We read this passage in Romans wrong I think, we read that Paul doesn’t want to complain about the world's current woes, because he compares them to the world to come. We take that to mean that we should grit our teeth and muscle through the current pains in our lives and just keep hanging on until the wonderfulness of the world to come arrives.
That’s not what Paul actually says. In our desperation for the personal independence of American self made strength, we read right over this wonderful beautiful plural first person objective pronoun: us. In Greek hēmas. We together, us, all of us, are going to manifest this Glory. Hemas is the direct object of that phrase, so this isn’t heaven that Paul is talking about. It’s us. You and me, brothers and sisters, all of creation. It’s groaning. Waiting desperately for us to adopt each other.

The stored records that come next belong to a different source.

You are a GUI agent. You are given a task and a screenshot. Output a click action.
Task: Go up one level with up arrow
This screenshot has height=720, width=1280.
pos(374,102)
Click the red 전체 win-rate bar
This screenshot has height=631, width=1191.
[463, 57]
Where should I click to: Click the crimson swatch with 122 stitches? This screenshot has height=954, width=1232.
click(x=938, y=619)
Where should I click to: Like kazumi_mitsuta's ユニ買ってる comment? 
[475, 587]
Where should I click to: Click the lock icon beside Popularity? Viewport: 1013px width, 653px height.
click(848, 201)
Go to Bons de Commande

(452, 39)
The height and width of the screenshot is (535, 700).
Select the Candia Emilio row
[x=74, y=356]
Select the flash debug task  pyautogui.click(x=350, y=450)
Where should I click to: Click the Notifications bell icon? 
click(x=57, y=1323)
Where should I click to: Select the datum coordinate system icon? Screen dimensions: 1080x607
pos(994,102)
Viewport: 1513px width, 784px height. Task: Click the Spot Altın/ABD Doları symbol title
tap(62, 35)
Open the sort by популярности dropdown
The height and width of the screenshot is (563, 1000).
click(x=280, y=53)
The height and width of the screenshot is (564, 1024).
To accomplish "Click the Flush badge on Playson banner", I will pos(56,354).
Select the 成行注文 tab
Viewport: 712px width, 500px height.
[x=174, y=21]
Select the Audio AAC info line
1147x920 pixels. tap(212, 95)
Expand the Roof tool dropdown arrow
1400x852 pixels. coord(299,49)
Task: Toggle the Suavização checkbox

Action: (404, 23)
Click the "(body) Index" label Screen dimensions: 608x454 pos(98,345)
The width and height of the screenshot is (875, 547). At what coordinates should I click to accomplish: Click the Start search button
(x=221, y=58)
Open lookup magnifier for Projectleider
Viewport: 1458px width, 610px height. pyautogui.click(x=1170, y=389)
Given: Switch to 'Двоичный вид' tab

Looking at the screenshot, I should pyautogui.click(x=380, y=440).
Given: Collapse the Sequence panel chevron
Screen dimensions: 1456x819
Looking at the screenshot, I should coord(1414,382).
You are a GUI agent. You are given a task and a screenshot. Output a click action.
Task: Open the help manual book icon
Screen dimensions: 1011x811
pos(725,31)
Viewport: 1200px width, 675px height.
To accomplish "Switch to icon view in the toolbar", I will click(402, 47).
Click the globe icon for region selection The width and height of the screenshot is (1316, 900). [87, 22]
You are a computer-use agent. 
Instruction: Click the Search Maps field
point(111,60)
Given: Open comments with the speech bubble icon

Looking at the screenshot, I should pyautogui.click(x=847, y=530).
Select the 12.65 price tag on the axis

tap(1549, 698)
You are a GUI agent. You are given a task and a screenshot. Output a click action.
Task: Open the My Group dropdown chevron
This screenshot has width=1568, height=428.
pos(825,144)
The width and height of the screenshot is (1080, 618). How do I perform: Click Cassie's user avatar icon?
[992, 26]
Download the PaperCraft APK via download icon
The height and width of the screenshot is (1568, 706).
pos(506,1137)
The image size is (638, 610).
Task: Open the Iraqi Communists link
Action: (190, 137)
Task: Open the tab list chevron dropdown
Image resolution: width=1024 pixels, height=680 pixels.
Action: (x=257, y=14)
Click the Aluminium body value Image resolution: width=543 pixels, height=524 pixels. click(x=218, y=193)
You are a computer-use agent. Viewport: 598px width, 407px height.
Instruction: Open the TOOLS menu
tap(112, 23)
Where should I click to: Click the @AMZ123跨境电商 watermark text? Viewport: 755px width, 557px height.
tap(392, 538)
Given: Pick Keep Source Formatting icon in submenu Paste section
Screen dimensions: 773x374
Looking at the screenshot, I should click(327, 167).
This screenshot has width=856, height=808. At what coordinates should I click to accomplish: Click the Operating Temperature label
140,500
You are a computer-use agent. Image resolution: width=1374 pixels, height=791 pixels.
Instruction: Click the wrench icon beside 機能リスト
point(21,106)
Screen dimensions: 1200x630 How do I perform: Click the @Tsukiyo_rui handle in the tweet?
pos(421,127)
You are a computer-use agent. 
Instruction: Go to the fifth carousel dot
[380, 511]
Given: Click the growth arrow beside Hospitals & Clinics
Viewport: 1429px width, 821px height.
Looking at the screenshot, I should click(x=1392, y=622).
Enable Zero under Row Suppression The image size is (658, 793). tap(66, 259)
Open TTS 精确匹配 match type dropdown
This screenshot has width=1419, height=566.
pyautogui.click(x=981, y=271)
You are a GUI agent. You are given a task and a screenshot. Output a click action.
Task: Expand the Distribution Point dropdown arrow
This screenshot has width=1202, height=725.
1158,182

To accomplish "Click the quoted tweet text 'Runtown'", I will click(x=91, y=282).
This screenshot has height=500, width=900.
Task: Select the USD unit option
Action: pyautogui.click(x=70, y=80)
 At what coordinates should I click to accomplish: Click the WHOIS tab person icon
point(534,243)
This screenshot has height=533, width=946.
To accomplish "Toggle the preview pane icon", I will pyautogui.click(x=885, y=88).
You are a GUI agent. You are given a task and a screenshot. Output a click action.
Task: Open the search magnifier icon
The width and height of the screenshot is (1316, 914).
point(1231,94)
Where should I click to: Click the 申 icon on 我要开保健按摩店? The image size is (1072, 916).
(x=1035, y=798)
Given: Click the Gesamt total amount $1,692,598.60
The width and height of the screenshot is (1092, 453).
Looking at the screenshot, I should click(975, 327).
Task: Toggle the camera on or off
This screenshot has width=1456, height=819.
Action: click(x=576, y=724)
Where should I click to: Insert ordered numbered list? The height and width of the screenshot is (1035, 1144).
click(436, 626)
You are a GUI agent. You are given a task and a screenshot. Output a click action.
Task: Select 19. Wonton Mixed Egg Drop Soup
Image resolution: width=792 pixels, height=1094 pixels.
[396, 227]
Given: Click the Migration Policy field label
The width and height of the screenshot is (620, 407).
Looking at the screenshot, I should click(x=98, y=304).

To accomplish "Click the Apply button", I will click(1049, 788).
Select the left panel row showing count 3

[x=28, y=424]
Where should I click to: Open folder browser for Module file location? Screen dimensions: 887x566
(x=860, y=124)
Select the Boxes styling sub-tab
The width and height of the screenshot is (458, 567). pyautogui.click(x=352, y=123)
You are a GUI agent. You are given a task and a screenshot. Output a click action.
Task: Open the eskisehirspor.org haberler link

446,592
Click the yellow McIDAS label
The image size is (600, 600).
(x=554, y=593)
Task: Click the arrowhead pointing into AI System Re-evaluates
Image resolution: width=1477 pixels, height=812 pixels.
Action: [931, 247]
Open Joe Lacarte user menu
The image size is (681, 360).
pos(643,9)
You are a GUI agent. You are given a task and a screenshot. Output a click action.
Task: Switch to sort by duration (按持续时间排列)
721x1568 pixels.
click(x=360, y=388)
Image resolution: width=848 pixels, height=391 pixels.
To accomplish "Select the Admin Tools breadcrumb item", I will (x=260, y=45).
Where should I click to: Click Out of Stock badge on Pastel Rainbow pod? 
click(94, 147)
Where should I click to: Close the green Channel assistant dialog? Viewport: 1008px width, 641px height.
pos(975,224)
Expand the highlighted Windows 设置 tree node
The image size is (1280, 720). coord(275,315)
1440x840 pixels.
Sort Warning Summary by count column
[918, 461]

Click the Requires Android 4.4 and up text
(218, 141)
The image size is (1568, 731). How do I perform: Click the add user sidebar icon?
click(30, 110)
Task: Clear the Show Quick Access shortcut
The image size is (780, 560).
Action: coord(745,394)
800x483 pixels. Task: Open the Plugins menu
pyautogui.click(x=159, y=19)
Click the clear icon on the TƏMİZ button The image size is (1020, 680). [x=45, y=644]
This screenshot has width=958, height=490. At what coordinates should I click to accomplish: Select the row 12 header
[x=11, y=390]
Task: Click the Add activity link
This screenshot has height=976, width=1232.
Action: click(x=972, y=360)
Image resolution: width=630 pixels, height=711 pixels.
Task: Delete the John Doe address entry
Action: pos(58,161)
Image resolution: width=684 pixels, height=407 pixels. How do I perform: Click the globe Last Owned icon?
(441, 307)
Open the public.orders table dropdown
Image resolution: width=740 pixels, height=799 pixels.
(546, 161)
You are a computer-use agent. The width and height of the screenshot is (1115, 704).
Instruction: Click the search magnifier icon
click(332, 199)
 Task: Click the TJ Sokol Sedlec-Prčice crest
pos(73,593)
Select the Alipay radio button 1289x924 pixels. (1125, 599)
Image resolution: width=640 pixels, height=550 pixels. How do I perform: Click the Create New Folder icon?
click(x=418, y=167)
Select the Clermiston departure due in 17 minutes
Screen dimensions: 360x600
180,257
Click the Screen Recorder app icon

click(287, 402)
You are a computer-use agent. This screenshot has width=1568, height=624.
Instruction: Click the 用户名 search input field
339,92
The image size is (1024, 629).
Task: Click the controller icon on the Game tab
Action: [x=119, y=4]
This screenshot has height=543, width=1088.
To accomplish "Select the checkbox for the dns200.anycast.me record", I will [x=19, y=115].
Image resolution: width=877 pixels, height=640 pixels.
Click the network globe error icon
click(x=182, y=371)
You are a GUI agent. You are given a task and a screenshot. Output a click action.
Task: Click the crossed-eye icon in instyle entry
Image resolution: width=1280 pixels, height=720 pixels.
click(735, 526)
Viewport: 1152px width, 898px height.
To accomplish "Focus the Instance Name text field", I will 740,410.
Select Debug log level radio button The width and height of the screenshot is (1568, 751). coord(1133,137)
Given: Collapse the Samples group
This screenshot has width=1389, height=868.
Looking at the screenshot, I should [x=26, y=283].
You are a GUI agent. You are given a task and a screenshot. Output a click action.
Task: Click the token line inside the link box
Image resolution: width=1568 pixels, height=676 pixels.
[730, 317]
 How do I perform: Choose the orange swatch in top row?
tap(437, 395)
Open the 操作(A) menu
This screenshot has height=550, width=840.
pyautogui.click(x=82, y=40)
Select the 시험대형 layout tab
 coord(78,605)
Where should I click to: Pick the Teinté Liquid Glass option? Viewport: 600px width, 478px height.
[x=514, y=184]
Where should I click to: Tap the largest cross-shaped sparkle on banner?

We have to move beyond asking for strength to whether this life of plague and tragedy that is our reality. Being strong enough to go through something isn’t enough, and apparently, according to Pharaoh it can have a dark side. God can make us strong. But Paul is seeing a new way in Romans. He is encouraging us into a better mode, a mode that has weakness and not strength at its core. a way of being that shares our strife, that feels the pain of this world together and in that, in that sharing in that togetherness, in that glorious us we find a hope heretofore unrevealed in the world.
God destroys a nation to convey something. God does it to convey the very thing that Paul is talking about here in his letter to the Romans. This word. Hope. In the Greek elpitzo. And beyond hope, as we hear it translated here, it has another meaning. Trust. In Exodus God is making introductions to the children of Israel, and the first thing God shows them is how far God will go to earn their trust. Almost a year dismantling the most powerful force on earth. Another generation caring for them and watching over them in the wilderness. This message. Trust me. Set your hope on me. And Paul, who knows this Exodus lesson, is saying that we find this hope in one another.
We are in fact saved by this hope. We are saved from a life of solitude, and perhaps a life of singular strength that serves only to isolate us. We are saved from a life of singular pain and are instead living a life of hope in the midst of this place of plagues. The epidemic of life that we are called to live, not as singular people but as a people of faith together.
And that changes our hubris. It changes our expectations and our entitlement as Christians.
My husband has cancer, my daughter died, my baby isn’t safe here, my sister won’t stop drinking.
Our response changes from one of indignation to one that expects tragedy, shares this pain, and finds a saving hope. Something that Paul admits can be elusive. His encouragement is not something that he says we already possess. But something that we pursue, and that we expect fully (apekdechomai) to come to pass. We are called, in the midst of this plague ridden world to form a place of hope and trust together. Not a place that exists without hurt or pain, but a place where we together are adopted into each other's lives. Not as something that we will continually already have, but as something we will faithfully work for and fully expect to come to pass in the future.
That place that is only found together, that place of hope and trust in God which is the glory that is revealed in us. Only together can we get there. Only together do we survive the plague.